Uncalibrated pairwise preference measures style. LLM judges carry position bias, verbosity bias, and self-enhancement bias 12. Length alone is enough to game a preference eval: controlling for it raised AlpacaEval's correlation with Chatbot Arena from 0.94 to 0.98, which is another way of saying the uncontrolled version was partly ranking verbosity 13. A pairwise win rate with no human anchor is a style poll.
All four defenses reduce to the same artifact: a small human-labeled set the automated signal answers to. Which is the punchline again, from the other direction.

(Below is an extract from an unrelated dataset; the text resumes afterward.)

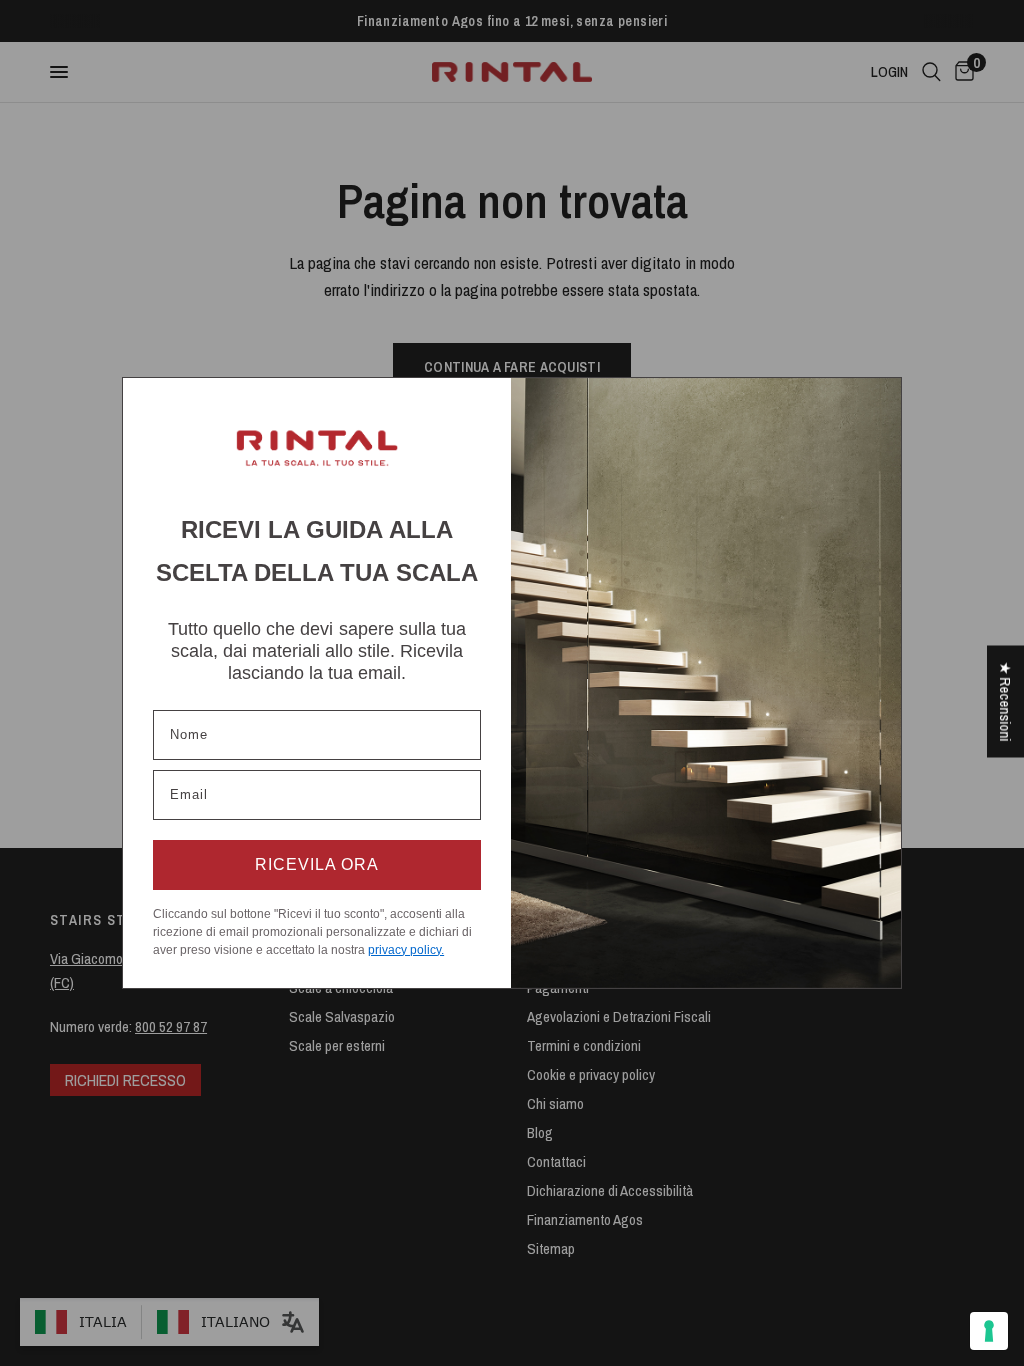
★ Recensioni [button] (1005, 702)
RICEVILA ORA (317, 864)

Your first week, no gold dataset
TIP
Day 1. Instrument trace logging with a real trace schema. Run the system over 30 to 50 real or synthesized inputs if you have no traffic yet. The 30-minute first eval is the runnable companion.
Day 2. Write the deterministic assertions first: schema validation, required disclaimers, length caps, tool-argument checks 5. If json.loads catches a third of your failures, you did not need a judge for that third.
Day 3. Open-code 100 traces. Stop when 20 consecutive traces produce no new failure category 9.
Day 4. Cluster the notes into failure modes and keep the top three. Write one binary rubric per failure mode.
Day 5. Draft one judge per rubric. Hand-label 100 traces with your domain expert.
Days 6-7. Calibrate until TPR and TNR clear 0.90. Commit the labeled set to git as gold-v0.1.jsonl. You now have a gold dataset. Next week it starts feeding the regression suite.
The whole week in code is smaller than the diagrams suggest:
import json
def judge(trace: dict, rubric: str, llm) -> dict:
"""Reference-free binary judge: rubric in, pass/fail plus critique out."""
raw = llm(
f"CRITERION: {rubric}\n\nINPUT: {trace['input']}\n"
f"OUTPUT: {trace['output']}\n\n"
'Return JSON: {"label": "pass" or "fail", "critique": "one sentence"}',
temperature=0,
)
return json.loads(raw)
def save_label(trace: dict, human_label: str, rubric_version: str) -> None:
"""Every calibration label is a gold-dataset row. Append-only, in git."""
row = {**trace, "gold_label": human_label, "rubric_version": rubric_version}
with open("gold-v0.1.jsonl", "a") as f:
f.write(json.dumps(row) + "\n")
The function names are the argument. The judge is reference-free; the labels you write while distrusting it are the references. The debate dissolves the moment your calibration file gets a version number.